It is possible to take a Mekong boat trip from the pier near the big Buddha on the Thai side, this will take you up past the Myanmar casino (called Paradise) and then down river past the Lao Casino to a Lao island that has a market. It’s 30 Bht to enter the island and you will find Lao products like Whisky (with snakes) along side the usual fake hand bags and T-shirts. You don’t need a passport for this trip, although the boat operator may ask to see it before setting off. The speed boat (long tail) for this costs around 500 – 600 Bht and takes about an hour.
Just out of town on the Mae Sai road is the Hall of Opium, this is somewhat undersold, and well worth a visit.
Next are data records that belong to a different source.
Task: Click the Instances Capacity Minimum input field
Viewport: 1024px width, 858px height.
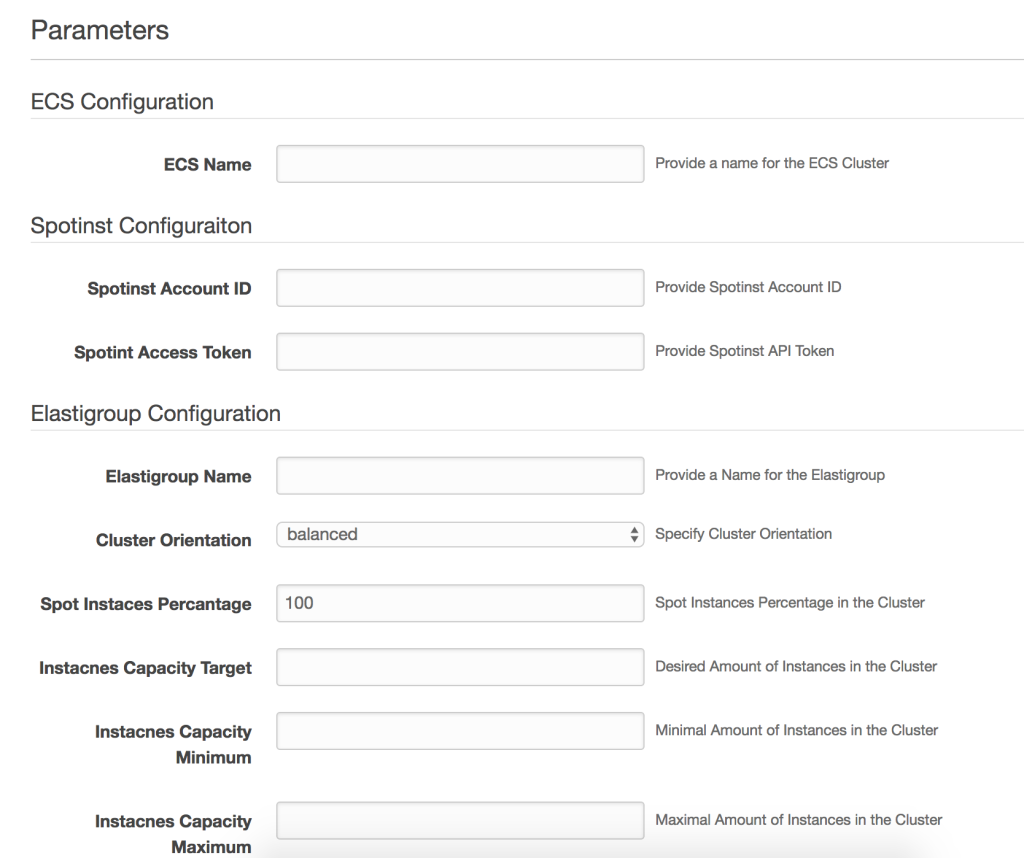Action: point(460,731)
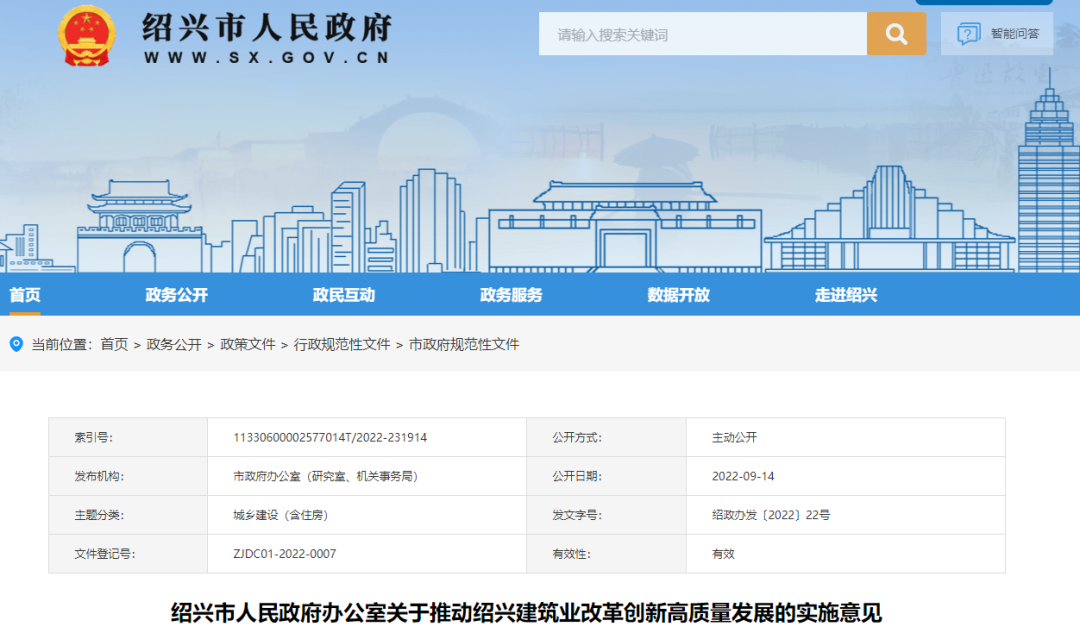Select 首页 in the navigation bar
1080x633 pixels.
(28, 294)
After entering via a long tunnel lined with nightmare scenarios (presumably to reflect the use of opium), there are displays and films showing the spread of opium use along with history and associated paraphernalia – well worth the hour or so that a visit will take.
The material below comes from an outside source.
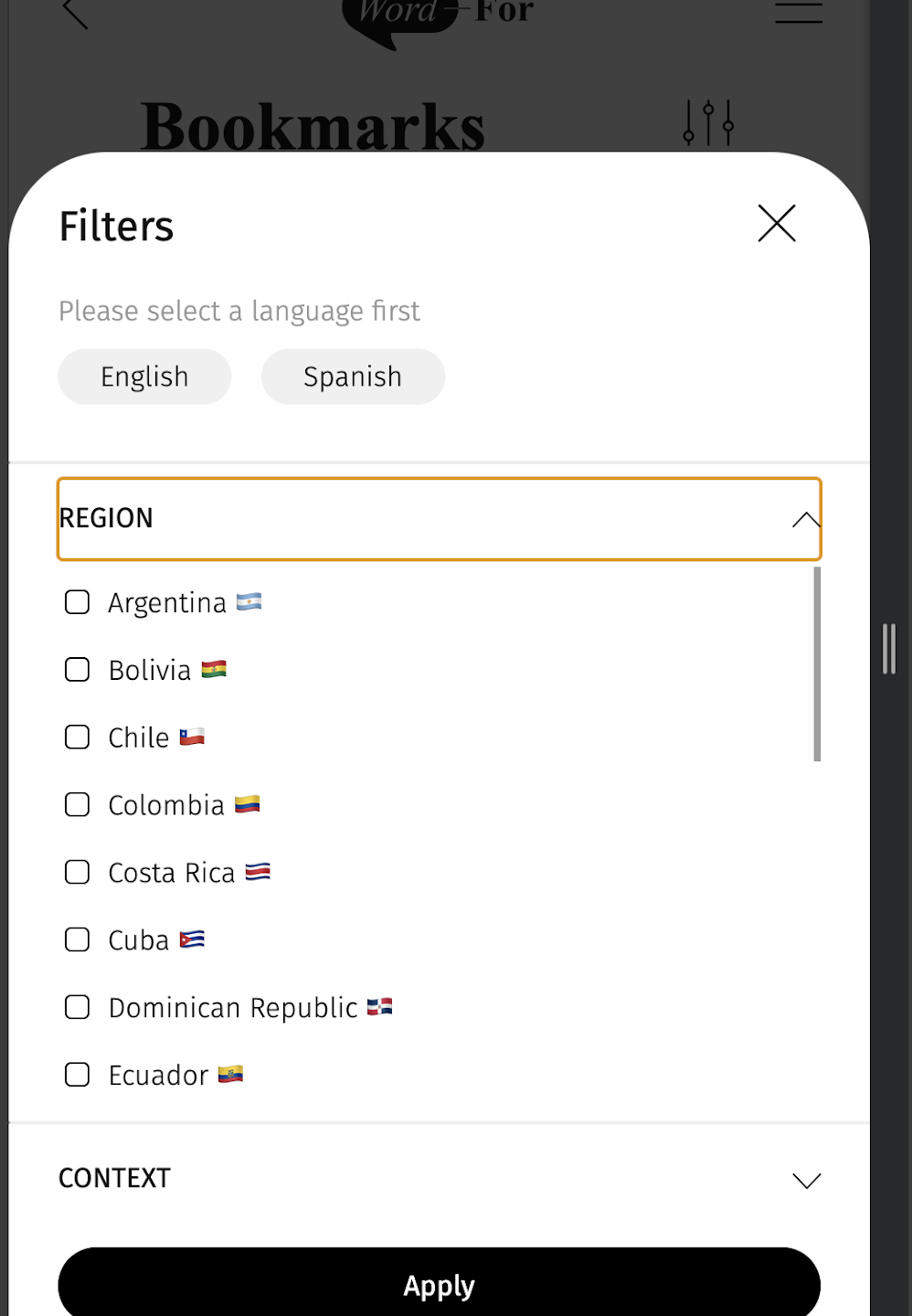Screen dimensions: 912x1316
Task: Go back using the top-left arrow
Action: click(75, 12)
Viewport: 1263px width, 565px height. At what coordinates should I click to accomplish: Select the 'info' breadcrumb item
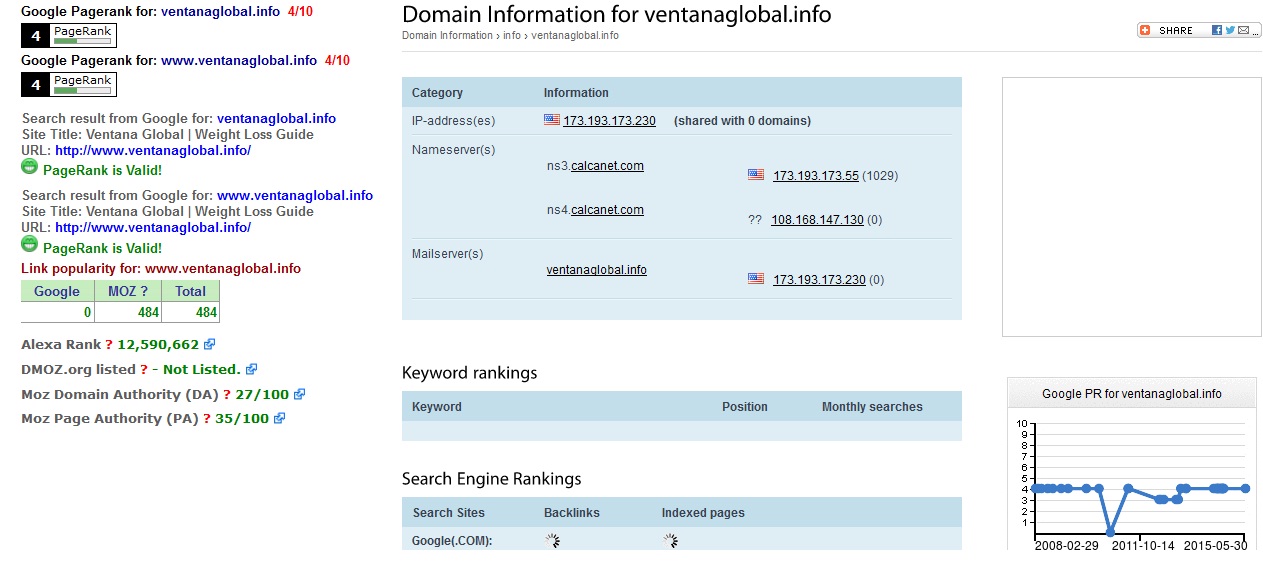pos(512,35)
About 100 km south east of Chiang Mai lies the town of Lampang. Well known for its pottery industry (there are large Kaolin deposits in the area), less well known for the huge open cast mine to the east of the town.
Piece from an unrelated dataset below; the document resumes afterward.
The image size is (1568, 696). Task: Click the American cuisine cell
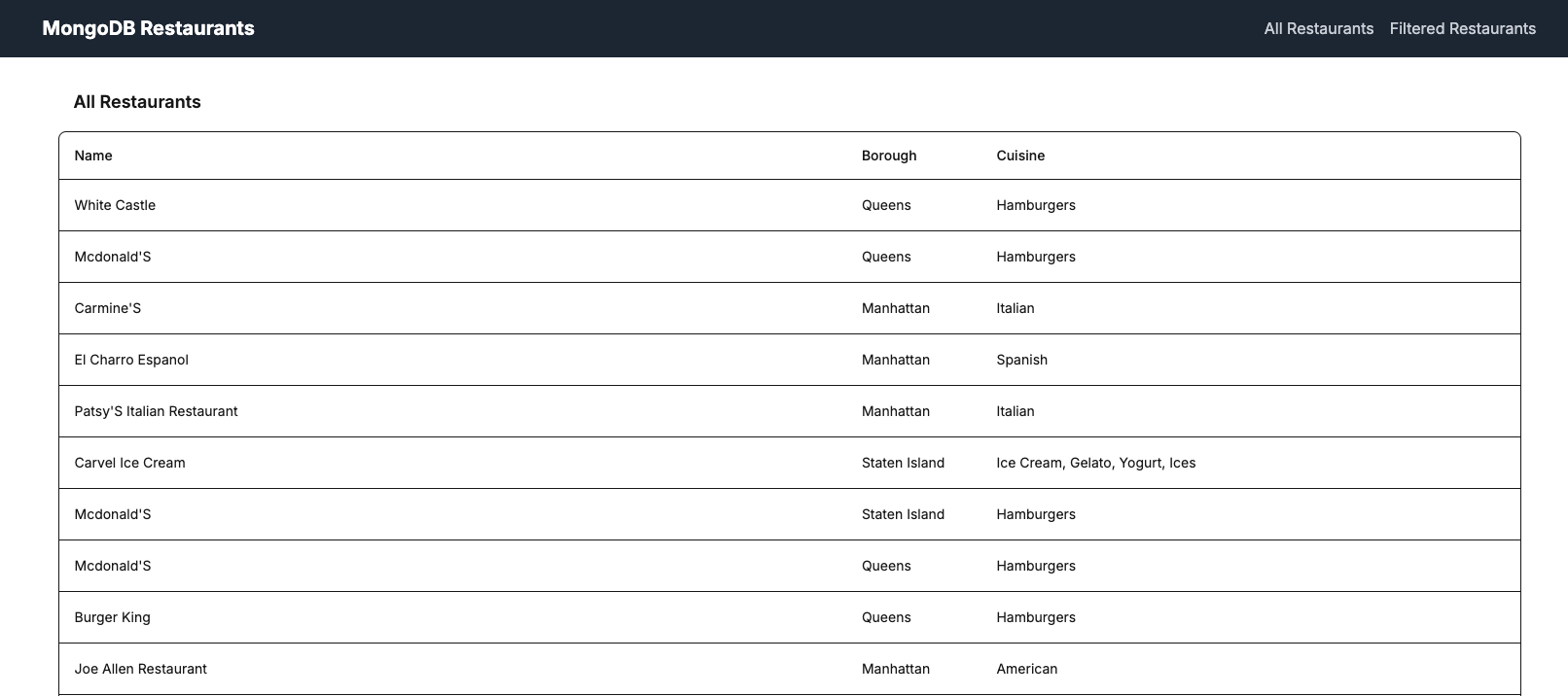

The mine is lignite and being a poor quality coal, most is used on site at an enormous power plant, generating electricity for northern Thailand. Whilst not an obvious tourist attraction, the area is very well landscaped and parks, golf courses and lakes have been built near the mine. They must be getting it right as the air was full of butterflies on the latest visit, a start contrast to the memories of the North Nottinghamshire/ South Yorkshire coal fields I remember from my youth.